__EXERCISE SET__.
- a) In the article on HIV stigma among adolescents, where did Sharleen Mheziya grow up?
- b) Resume the article on HIV stigma among adolescents, picking up right after its final sentence.

JUST IN: Discrimination makes positive living hard for adolescents Sharleen Mheziya

Sibongile Maruta Features Correspondent
Stigma towards people living with HIV has been blamed for many negative consequences including poor adherence to therapy and psychological stress.

The stigma is influenced by socio-demographic factors such as age, gender, marital status, educational attainment, socioeconomic status, and area of residence.

Young people living with HIV are hard hit by the stigma as they sometimes lack the support systems needed to manage the condition.
Sharleen Mheziya (20) who grew up in Banket town in Mashonaland West, has struggled to fight the HIV stigma since the age of 12.

“My parents died when l was young and l was the only child in our family. I was raised up by my grandmother who was afraid to tell me my status since l was young,” she said.

Her understanding of antiretroviral treatment was limited at the time and her guardian maintained her silence.

“Growing up, I was always taking medication and my grandmother used to tell me that they were pain killers since I was always in and out of hospital. Sometimes I would have rashes all over my body,” Mheziya recalled.

Her medication triggered curiosity in her as she wanted to know the reasons for her continued ill health.

“When I was 17 in 2015, I decided to get tested and the results revealed I was HIV positive. I was hurt, I felt like committing suicide. From then on I lost confidence because I suffered a lot of stigma from school,” she said.

“I asked myself why me. All l could think of was who is going to marry me, will l be able to have my own family? It felt like a death sentence,” said Mheziya.

“It was not easy, I needed support and continuous counselling to understand my status. I had none of that at first. I had so many unanswered questions and l would say why me, and I defaulted for nearly a year. I got angry and didn’t want to talk to my granny. We would quarrel most of the time over this issue,” she said.

__INFORMATION SUPPLIED__.
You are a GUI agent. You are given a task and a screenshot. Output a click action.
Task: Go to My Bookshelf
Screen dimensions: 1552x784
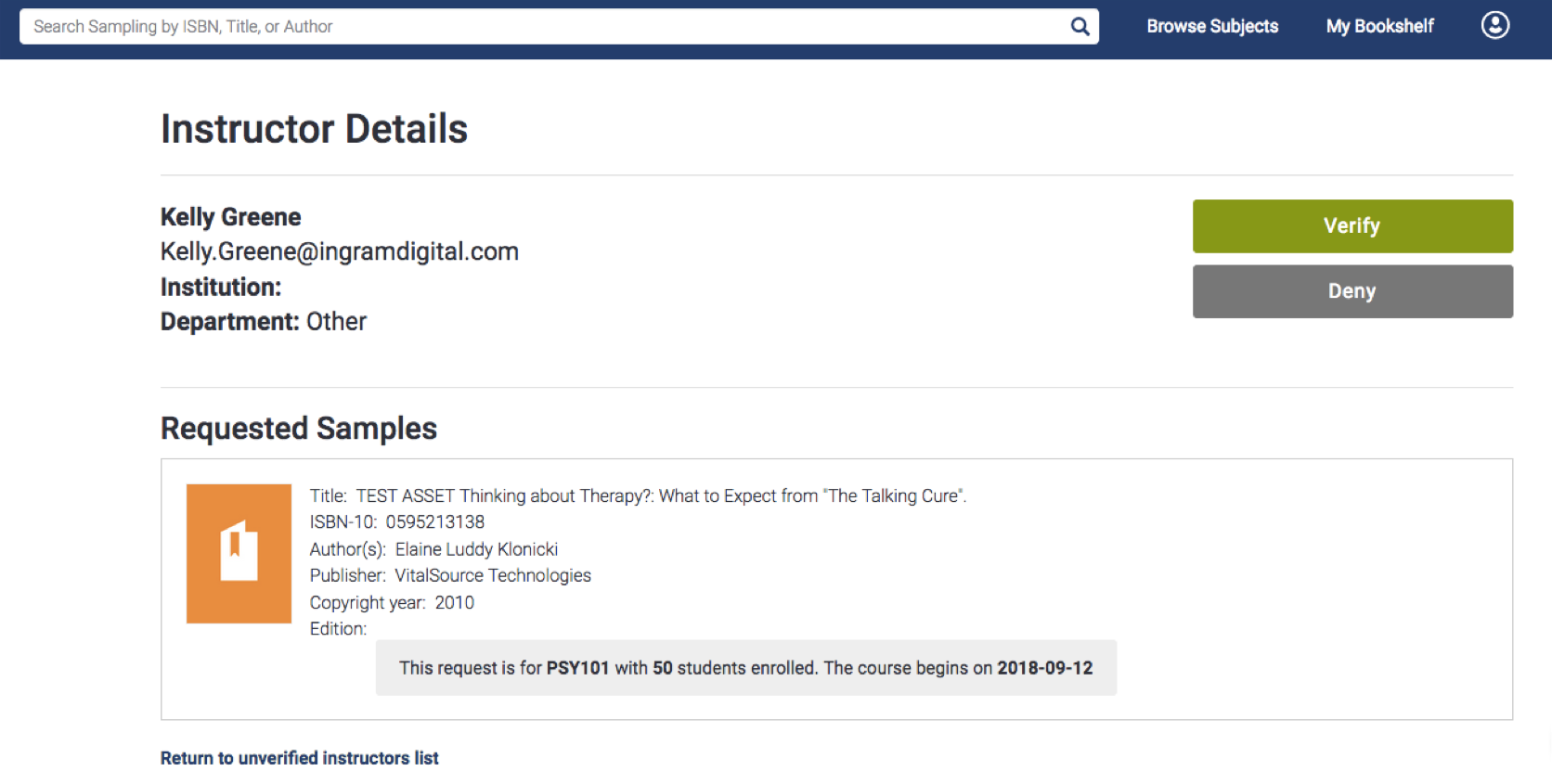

__WRITTEN ANSWERS__.
- a) Banket town in Mashonaland West.

- b)
It took the intervention of Zvandiri, a non-governmental organisation supporting the Ministry of Health and Child Care in disseminating critical HIV and ART related information to clarify issues for her.

Zvandiri also encourages strict adherence to medication and other facets of positive living. Mheziya said the support she got through the organisation was overwhelming and it was at that stage that she got to meet her peers who were also living with HIV.

“I was introduced to the community adolescent treatment supporters (CATS). After I joined CATS, I got to relate with others who shared the same circumstances with me. It gave me a sense of belonging. I was taught to fight self-stigma first before I could deal with other forms of discrimination. Through the support that we get from CATS I can now live with my status,” Mheziya said.

The biggest challenge for Mheziya and others who share her condition has been finding love.

“I engage in relationships but the most painful part is that the moment you mention to your boyfriend that you are HIV positive, that’s the last you will hear from them. As a result most of our peers who are HIV negative only date each other,” she said.

Alick Jewe (22) from Banket also confirmed that the moment one discloses their status to a HIV negative partner the relationship ends.

Alick Jewe

“Growing up I thought when one is HIV positive they have AIDS and that they are going to die. When I found out that l was HIV positive after being tested at Banket hospital I thought l was going to die,” he said.

“I defaulted on my medication for six months because I was hurt, it was difficult to accept that I was HIV positive. I asked my mother why I was HIV positive and she just said such things happen,” said Jewe.

The negative attitude towards medication had consequences for him.

He said; “When I defaulted my viral load was high and as a result I was diagnosed with TB and I went on treatment.”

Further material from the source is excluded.